* Exercise data *

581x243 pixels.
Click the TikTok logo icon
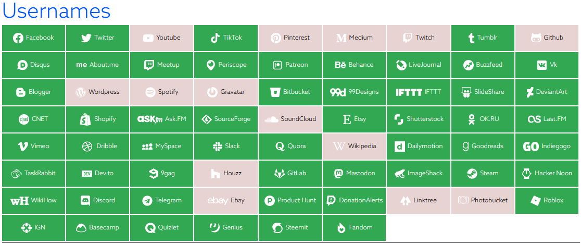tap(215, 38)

* * *

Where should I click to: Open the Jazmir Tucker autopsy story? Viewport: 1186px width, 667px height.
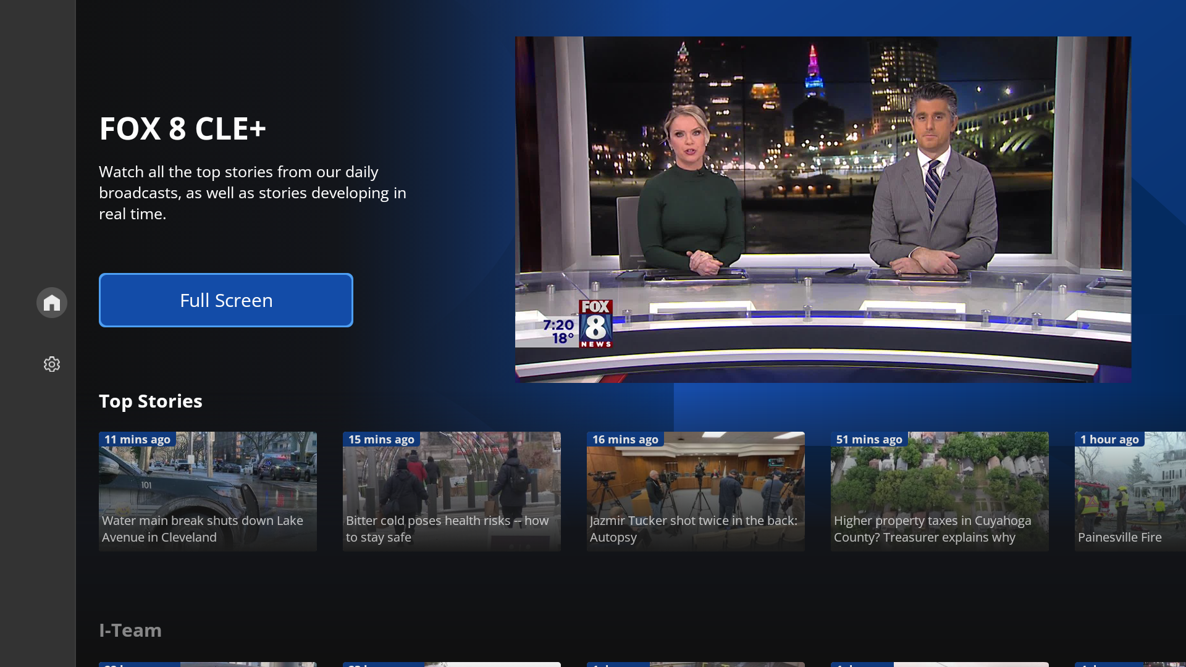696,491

* Instructions to follow *
Count the lines in the data above that contain the word "should", and reply with only that number.

* Output for this exercise *
1